Nel corso dei controlli e sopralluoghi eseguiti a seguito di esposti pervenuti, è stato accertato che durante l’esercizio dell’attività di friggitoria per la vendita al dettaglio di patatine fritte vi era la produzione ed il versamento in luogo pubblico di vapori, fumi ed odori nauseabondi che molestavano olfattivamente, anche con bruciori alla gola ed agli occhi e talvolta nausea, le persone residenti e i commercianti della zona. Inoltre, sono emerse fastidiose emissioni acustiche, oltre il limite consentito dalla legge. Molte persone hanno raccontato di essere costrette a tenere gli infissi chiusi e di avvertire aria pesante e particolarmente sgradevole da respirare anche per il disgustoso odore di frittura: pure il rumore proveniente dalle macchine esterne dell’attività è risultato intollerabile soprattutto nelle ore notturne.

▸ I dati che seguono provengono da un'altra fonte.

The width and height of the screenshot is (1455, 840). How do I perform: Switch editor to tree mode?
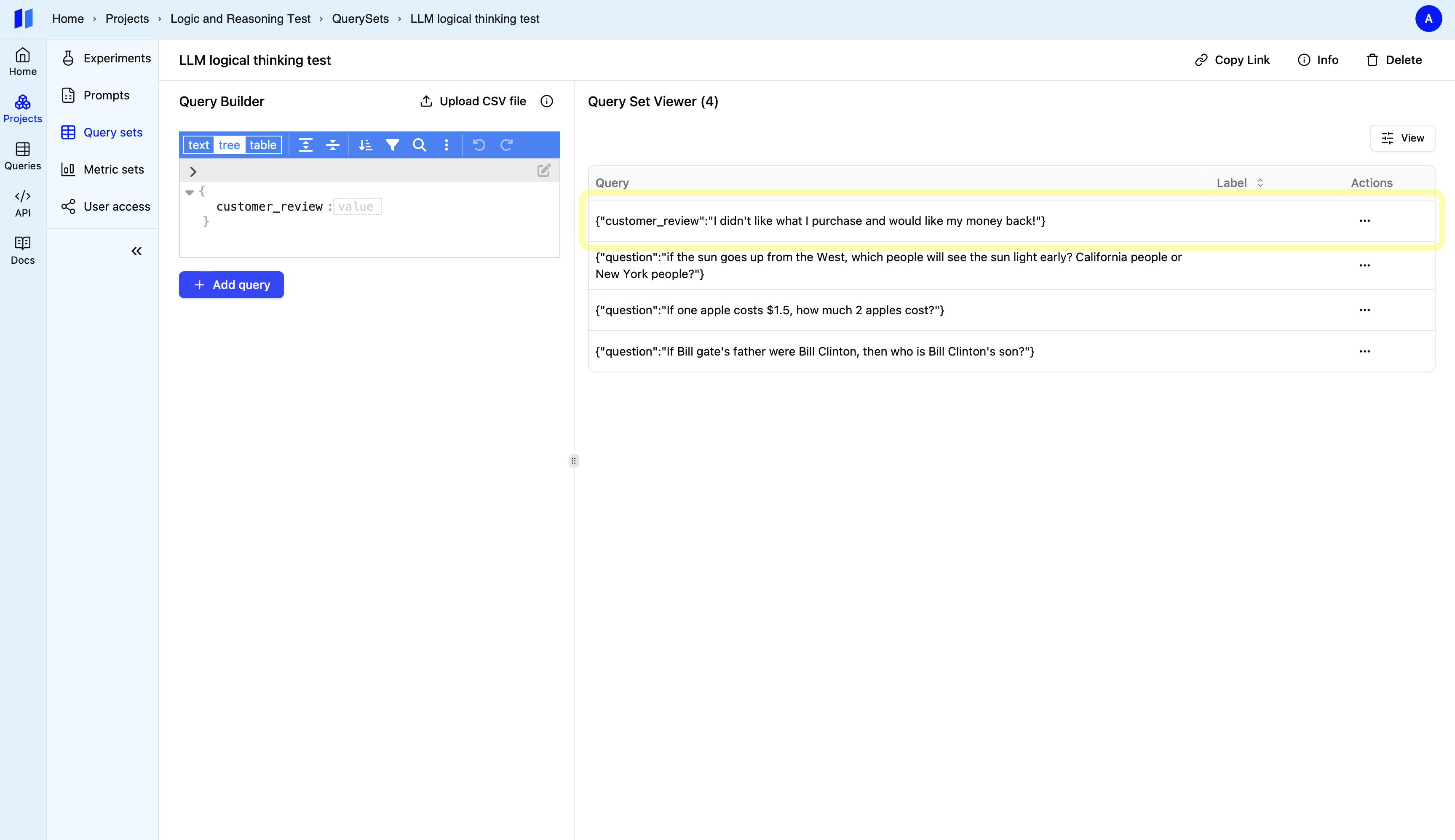coord(229,145)
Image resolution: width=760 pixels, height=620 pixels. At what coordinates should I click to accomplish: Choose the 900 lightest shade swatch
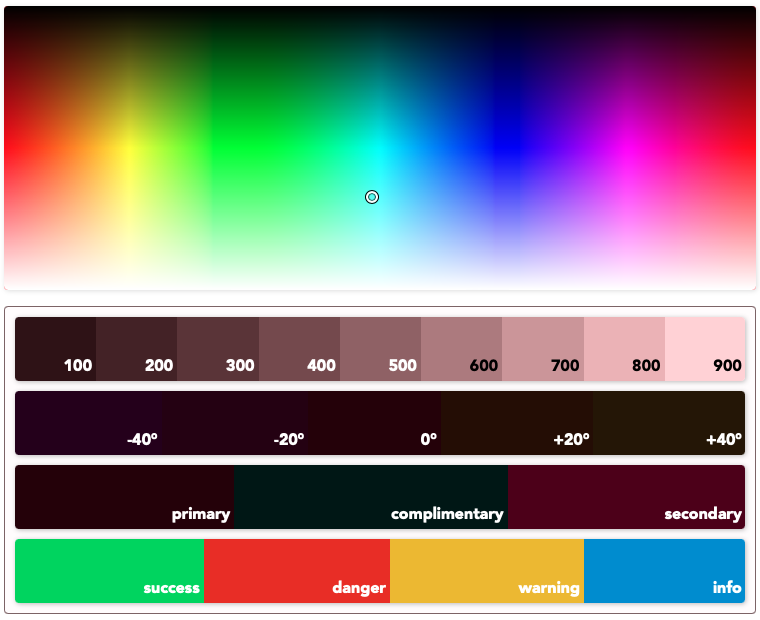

Come precisato dall'Asl, poi, le esalazioni maleodoranti, penetrando in ambiti confinati, inducono condizioni di insalubrità con conseguente inagibilità dei locali interessati, tra l’altro provocando l’esposizione dei lavoratori a condizioni  microclimatiche non confortevoli tali da contravvenire ai requisiti degli ambienti di lavoro. La stessa attività, secondo l'Asl, è inagibile per il negativo impatto igienico-sanitario sul vicinato. Anche l’impianto di abbattimento adottato è apparso incapace ad eliminare le esalazioni così come si dovrebbe. Sono scattati i sigilli, dunque, per l'esercizio commerciale e per i suoi impianti. Denunciati, infine, i due co-legali rappresentanti della società di gestione, per la violazione penale emersa nel corso del controllo.